はじめてのボス戦 -14-

文字数 1,523文字

「フミトーーーー!!」
「……ぷはっ」
 息が漏れた。フミトが荒い呼吸をしている。これは、息を吹き返したというより、ずっと息を止めていたが我慢しきれずに息を吸ってしまった感じの呼吸の仕方だ。フミトは小刻みに震えている。というか、笑ってやがる。
「あははは!」
「は? お前……?」
「レベルが上がって全快したんで、何ともないっす! 心配してくれて嬉しいなあ。コージさんビビりました? あははは」
 横になったまま腹を抱えているフミトを、タコ殴りしておいた。冗談にしても最悪すぎる。どれだけ心配したと思っているんだ。本気で心配した分、悪戯だと分かったあとの感情の反転で、その怒りたるやすさまじかった。
「もう知らん」
「そんな怒んないでくださいってば~。レベルが上がると全快するって知ってると思ってたんすよ~」
「そういう問題じゃないだろ」
「死にかけたのはホントなんすから、もう少し労わってくださいよ~」
「悪ふざけする元気があるなら平気だろ」
「コージさんみたいに心配してくれる人なんていなかったから、つい構ってほしくなっちゃうんすよ~。オレ親も兄弟もいないし」
「は……?」
 唐突な発言で、コージの怒りはどこかへ行ってしまった。
「捨て子だったみたいで、施設で育ったんすよ。だから、親の顔も知らないし、兄弟がいるのかどうかも分かんないんす。学校で知り合った奴らは、たぶんそいつらの親のせいっすけど、腫れ物に触るような扱いしてくるから、友達になんてなれなかった。だから、ネットにしか知り合いがいなかったんす」
 ルナで遊ぶようになり、サチコの勧めでアーチャーになり、NPCの又五郎に子供のように可愛がられた。妙にリアルなこの世界で、又五郎は仮想父親のような存在だった。それでも、現実にはいない、あくまでも仮想世界でのキャラクターだ。フミトの孤独は半分しか癒されなかった。
 だが、フミトはコージと出会った。
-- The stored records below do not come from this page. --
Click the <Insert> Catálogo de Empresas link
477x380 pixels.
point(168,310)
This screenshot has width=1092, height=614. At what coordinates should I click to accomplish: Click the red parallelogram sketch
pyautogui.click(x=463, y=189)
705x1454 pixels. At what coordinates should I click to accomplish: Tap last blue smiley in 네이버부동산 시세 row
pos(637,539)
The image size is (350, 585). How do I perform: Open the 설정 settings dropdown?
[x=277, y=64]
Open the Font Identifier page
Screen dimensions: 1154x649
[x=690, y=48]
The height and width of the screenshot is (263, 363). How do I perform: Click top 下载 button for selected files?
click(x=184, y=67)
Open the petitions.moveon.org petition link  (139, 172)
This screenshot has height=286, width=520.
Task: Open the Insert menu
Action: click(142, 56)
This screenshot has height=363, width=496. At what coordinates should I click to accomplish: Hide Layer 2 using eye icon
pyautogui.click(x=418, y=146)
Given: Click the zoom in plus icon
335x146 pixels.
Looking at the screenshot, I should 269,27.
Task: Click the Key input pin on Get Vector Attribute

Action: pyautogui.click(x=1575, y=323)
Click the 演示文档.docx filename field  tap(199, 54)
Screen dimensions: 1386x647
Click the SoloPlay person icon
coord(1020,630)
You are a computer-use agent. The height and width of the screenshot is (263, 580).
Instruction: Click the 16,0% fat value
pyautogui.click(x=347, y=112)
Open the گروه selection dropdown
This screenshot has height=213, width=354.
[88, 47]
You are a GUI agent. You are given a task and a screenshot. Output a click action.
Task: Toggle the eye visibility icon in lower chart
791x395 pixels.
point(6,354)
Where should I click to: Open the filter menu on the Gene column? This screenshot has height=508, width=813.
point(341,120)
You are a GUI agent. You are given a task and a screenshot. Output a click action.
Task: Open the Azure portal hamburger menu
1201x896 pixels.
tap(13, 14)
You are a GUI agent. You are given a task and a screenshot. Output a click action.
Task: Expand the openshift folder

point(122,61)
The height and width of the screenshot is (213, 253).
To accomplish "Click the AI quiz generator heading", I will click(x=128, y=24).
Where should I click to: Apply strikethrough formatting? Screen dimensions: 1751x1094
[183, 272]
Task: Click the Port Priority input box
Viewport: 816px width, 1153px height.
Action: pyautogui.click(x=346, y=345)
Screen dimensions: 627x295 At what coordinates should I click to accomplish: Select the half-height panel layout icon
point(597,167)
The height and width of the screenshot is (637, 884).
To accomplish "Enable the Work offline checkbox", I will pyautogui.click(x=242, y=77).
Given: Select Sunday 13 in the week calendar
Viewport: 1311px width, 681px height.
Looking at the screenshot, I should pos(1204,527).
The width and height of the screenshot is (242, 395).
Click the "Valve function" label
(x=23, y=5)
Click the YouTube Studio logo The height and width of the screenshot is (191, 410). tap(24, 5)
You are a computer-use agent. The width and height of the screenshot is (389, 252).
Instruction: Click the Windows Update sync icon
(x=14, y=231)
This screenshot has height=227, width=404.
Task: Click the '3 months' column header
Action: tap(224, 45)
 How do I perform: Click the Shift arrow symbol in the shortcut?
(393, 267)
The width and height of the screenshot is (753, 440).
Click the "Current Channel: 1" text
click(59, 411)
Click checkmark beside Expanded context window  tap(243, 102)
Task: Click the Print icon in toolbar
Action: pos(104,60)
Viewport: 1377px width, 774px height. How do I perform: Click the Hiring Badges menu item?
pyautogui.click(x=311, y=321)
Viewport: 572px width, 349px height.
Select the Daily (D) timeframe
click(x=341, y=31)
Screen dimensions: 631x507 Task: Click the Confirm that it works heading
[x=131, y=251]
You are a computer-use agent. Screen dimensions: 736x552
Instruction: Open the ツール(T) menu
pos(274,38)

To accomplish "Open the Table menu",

NPCではない、現実の世界に存在する人間と。
「コージさん、オレの分まで薬買ってくれたり、役立たずなオレを必要としてくれたりしたんで、それがマジで嬉しくて。心配なんてしてくれる人いなかったから」
「……そっか」
「でも、悪ふざけが過ぎました。ごめんっす」
「……次はやめろよ、あんなこと。こっちの心臓が持たない」
「……うっす! へへ」
 フミトは照れ臭そうに頬を掻いた。
 コージはフミトの孤独が分かる気がした。捨て子ではないが、社会人になってからは都合よく扱われるだけの便利屋だった。会社への帰属意識など持てるはずもなく、社内では常に孤独だった。かつて友人だった面々も、ある者は家庭を持ったために、そしてある者は理由もなく去っていった。誰からも理解されないという感情がいつもあった。
 境遇こそ違えど、二人は孤独だった。そんな二人が、今はパーティを組み、相棒と呼べる存在になっていた。負と負を掛ければ正になるように、二人が揃えば前向きになれた。ただ、本音の伝え方が不器用なだけなのだ。
 それぞれのプロフィールを見ると、ともにレベルが上がり、称号が変わった。

名前――コージ
称号――仲間思いの戦士
職業――戦士
所持金――¥40,050
Lv――14
経験値――22,120
体力――245/245
ステータス――正常

名前――フミト
称号――仲間思いの弓師
職業――アーチャー
所持金――¥19,500
Lv――14
経験値――24,900
体力――180/180
ステータス――正常

 言葉は下手でも。素直な気持ちを伝えることが不得手でも。伝えられた言葉すら、どこか素直に受け取ることができなくても。それぞれを思いやることはできる。二人は互いを思っている。称号が、はっきりと二人の思いを表してくれていた。